• [TASK STATEMENT]:
Whenever the string "icon" turns up in a line below, that line should be copied.

(Stored items)
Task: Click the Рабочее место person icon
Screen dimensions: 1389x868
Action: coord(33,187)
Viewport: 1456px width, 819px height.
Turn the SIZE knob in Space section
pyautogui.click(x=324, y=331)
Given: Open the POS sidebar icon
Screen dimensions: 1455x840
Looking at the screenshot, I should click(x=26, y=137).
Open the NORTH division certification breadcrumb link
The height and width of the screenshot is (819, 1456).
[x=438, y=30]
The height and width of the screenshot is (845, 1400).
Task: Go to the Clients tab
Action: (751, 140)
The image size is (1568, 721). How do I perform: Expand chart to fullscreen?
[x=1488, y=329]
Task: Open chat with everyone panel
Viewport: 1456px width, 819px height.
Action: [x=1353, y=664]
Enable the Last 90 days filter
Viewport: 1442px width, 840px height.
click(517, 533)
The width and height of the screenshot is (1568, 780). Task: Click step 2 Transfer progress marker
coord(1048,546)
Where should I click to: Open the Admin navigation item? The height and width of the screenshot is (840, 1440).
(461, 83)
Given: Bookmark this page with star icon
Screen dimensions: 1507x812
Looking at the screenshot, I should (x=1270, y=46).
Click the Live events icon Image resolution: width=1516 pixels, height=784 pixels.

• [OUTPUT BELOW]:
Task: Click the Рабочее место person icon
Given: Open the POS sidebar icon
Given: Bookmark this page with star icon
Click the Live events icon Image resolution: width=1516 pixels, height=784 pixels.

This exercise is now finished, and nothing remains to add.